What does Long-Term Care Insurance cover?
Long-Term Care Insurance is insurance that helps pay for care in a long-term care facility. LTC insurance usually covers home care and assisted living costs. Some policies help cover nursing home care and even hospice care.
Long-Term Care Insurance provides benefits when you are unable to perform activities of daily living (ADLs) such as bathing, dressing, preparing meals, toileting and transferring from bed to chair. It also helps pay for a companion to assist with ADLs and other personal care needs if you cannot do so yourself. Long-Term Care Insurance may pay for short term rehabilitation services or hospice care at home if needed.
When should you consider Long-Term Care Insurance?
We understand that long-term care insurance can be confusing and intimidating. We get it: you need to know that the coverage you choose is going to protect you and your family in the event of a long-term disability or illness.

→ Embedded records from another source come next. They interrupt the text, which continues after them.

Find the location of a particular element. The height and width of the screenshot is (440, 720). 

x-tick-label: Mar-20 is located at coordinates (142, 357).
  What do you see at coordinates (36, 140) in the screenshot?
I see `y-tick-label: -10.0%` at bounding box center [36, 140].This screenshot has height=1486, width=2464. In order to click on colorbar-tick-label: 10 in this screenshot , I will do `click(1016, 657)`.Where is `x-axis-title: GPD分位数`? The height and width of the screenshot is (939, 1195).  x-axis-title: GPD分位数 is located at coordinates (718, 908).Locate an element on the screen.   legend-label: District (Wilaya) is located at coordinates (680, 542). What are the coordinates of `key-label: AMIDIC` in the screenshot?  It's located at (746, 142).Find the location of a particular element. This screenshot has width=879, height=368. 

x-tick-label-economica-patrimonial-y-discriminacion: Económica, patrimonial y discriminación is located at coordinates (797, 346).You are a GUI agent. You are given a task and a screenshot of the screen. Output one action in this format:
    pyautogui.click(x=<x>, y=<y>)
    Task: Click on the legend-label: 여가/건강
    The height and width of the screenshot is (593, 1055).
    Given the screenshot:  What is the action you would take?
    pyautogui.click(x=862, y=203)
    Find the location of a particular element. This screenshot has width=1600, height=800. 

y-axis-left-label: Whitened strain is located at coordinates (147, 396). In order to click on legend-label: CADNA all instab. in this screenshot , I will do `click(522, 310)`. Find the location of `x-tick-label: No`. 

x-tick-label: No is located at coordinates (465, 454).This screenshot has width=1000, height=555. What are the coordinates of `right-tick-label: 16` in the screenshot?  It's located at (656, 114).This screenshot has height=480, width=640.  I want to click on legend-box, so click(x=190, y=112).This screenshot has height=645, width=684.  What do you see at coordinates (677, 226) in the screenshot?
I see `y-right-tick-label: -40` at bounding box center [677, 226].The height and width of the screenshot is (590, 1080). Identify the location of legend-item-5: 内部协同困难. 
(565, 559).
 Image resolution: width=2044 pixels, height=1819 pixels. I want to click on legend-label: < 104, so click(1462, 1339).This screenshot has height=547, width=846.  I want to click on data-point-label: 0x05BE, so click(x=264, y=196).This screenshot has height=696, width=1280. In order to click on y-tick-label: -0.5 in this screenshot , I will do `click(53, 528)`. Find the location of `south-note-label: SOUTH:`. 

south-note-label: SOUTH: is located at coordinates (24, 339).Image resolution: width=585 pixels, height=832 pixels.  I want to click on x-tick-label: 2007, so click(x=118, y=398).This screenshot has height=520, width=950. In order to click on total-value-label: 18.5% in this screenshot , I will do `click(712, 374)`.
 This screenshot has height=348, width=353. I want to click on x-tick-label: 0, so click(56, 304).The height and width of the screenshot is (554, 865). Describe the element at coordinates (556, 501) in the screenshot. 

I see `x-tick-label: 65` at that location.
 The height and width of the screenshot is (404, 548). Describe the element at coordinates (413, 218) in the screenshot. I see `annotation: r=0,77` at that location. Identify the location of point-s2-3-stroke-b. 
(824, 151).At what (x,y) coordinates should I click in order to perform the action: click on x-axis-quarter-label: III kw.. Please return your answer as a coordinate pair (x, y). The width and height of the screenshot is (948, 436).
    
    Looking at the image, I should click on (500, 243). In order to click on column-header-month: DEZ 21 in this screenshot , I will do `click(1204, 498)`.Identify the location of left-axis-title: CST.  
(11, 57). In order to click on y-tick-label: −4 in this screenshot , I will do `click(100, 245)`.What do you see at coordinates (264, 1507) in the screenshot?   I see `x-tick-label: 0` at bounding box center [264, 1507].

But how do you know when it’s time to consider buying long-term care insurance? When should you start thinking about it? And how do you go about choosing the right company for your needs?
There are a few key factors to keep in mind when considering long-term care insurance:
Age – The older you are, the more expensive it will be to buy coverage. This is because younger people have fewer medical issues and therefore less risk for an insurance company. If you’re planning on retiring within a few years, it might make sense to wait until then before purchasing coverage.
Health Status – In order to qualify for coverage with most companies, applicants must be relatively healthy (or at least not too sick). If you have any chronic conditions or disabilities that require ongoing treatment or medication, there’s no way around this requirement—you’ll need to wait until those conditions are under control before applying for coverage.
What types of Long-Term Care Insurance options are there?
There are three types of long-term care insurance.
Traditional (i.e., stand-alone) policies: These policies are purchased individually, without the help of others such as an employer or government program. They usually have a high monthly premium, but offer more flexibility when it comes to choosing benefits and length of coverage.
Hybrid policies: These policies are designed for individuals who may need nursing home care or assisted living, but also want to be able to stay in their homes and communities for as long as possible. This means that the coverage is bundled with other types of insurance like life insurance and disability income insurance.
Policies as part of a Continuing Care Retirement Community package: These policies are offered by CCRCs and provide long-term care coverage along with other benefits such as meals and housing assistance if you need it later on down the road.